De quartier en quartier, dans le transport en commun, dans les usines, le bruit courait du moins à Port-au-Prince et surtout après nos interventions à la télévision , que les travailleurs, les pauvres en général avaient leurs porte-parole dans ces élections.

(...)

Ainsi, faisant un bilan de la campagne électorale elle-même, nous pouvons dire qu’elle nous a permis de toucher, de sensibiliser des centaines de jeunes, des milliers de travailleurs en ville et en campagne. Les idées que nous avons défendues ont trouvé un écho positif dans ce milieu. C’était d’ailleurs la raison d’être de notre participation.

Beaucoup de travailleurs et de jeunes ont contribué à étendre, à élargir la campagne par la propagation des idées, la diffusion de nos tracts et bulletins, par leur contribution financière.
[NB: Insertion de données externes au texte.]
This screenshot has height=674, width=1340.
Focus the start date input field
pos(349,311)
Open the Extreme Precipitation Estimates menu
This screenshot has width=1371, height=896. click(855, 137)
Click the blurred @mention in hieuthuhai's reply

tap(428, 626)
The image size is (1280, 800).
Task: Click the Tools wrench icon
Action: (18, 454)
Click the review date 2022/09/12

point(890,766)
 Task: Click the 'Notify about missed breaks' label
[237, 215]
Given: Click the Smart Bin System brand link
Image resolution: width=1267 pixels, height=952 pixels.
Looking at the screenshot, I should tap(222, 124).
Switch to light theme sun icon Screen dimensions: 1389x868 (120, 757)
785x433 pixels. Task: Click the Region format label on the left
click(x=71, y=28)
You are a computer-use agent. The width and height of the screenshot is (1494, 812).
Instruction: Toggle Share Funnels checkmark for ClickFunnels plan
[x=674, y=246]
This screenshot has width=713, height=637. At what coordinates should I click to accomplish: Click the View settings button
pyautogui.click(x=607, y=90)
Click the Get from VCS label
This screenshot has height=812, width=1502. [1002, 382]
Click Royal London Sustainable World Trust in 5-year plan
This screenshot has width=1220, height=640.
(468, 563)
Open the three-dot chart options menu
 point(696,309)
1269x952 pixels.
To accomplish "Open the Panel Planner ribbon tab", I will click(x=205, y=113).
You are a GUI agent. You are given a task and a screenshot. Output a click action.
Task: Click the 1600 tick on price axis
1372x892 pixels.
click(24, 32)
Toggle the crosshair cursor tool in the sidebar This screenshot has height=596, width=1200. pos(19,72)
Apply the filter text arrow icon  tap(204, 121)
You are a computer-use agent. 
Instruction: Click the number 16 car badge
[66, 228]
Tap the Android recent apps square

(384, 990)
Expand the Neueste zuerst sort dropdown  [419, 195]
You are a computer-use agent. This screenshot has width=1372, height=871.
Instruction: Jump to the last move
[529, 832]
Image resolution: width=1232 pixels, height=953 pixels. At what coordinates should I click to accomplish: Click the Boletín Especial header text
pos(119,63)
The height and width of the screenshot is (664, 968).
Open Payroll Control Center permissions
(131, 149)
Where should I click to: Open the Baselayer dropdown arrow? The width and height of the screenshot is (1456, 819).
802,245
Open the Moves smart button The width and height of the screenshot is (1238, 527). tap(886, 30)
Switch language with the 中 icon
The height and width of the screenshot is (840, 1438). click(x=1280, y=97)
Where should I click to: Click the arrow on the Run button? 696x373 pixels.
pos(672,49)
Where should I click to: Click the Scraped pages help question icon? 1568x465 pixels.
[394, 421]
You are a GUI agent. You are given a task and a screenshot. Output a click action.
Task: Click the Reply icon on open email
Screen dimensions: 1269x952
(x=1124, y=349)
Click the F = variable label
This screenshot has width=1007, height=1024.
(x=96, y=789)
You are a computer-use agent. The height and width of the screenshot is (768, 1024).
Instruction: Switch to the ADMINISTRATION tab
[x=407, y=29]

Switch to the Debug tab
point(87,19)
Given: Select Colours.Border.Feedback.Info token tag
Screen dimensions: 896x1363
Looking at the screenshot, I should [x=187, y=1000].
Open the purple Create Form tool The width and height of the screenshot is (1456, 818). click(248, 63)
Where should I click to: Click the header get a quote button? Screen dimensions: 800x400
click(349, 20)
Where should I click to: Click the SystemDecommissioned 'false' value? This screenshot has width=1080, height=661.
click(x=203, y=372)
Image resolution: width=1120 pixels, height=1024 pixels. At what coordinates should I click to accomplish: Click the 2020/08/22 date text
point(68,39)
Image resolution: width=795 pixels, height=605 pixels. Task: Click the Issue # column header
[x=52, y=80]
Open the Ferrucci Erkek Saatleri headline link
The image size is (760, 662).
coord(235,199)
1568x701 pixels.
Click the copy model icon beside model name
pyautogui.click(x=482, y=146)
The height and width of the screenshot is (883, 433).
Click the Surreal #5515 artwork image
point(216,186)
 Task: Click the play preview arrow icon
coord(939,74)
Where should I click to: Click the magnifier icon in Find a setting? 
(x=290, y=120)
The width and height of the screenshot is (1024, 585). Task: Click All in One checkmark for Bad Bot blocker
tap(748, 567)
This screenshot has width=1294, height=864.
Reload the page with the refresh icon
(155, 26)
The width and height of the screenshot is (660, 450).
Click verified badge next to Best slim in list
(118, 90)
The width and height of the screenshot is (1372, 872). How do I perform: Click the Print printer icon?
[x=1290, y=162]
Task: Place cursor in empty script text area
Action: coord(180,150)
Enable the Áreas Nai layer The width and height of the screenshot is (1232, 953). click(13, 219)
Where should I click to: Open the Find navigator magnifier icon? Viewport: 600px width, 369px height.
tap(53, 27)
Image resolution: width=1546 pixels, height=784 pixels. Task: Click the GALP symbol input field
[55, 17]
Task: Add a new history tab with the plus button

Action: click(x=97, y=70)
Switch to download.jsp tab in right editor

Ils ont été aussi nombreux à participer à nos différentes activités, notamment le collage des posters de nos candidats, les interventions sur la zone industrielle, etc.

Dans un pays où la campagne électorale se fait sans programme mais avec de l’argent pour acheter les votes, pour corrompre l’appareil électoral, etc., les candidats, les militants et les sympathisants de l’OTR-UCI ont donc prouvé le contraire en amenant des travailleurs, des petites marchandes, des jeunes, des petits paysans, des chômeurs à voter pour nos candidats, après avoir débattu de notre programme et en collectant plusieurs milliers de gourdes à travers la souscription qui circulait après ces rencontres et également dans les usines, dans les quartiers, dans les écoles, bref auprès de tous ceux et de toutes celles qui partageaient notre programme électoral.

De ce qui précède, on peut conclure que notre campagne a été une action nécessaire et utile aux yeux de nombreux travailleurs. Il nous restera à faire en sorte que cette campagne trouve son prolongement dans une présence plus marquée des idées et des combats que nous, OTR, représentons au sein de la classe des travailleurs et de la population pauvre en général".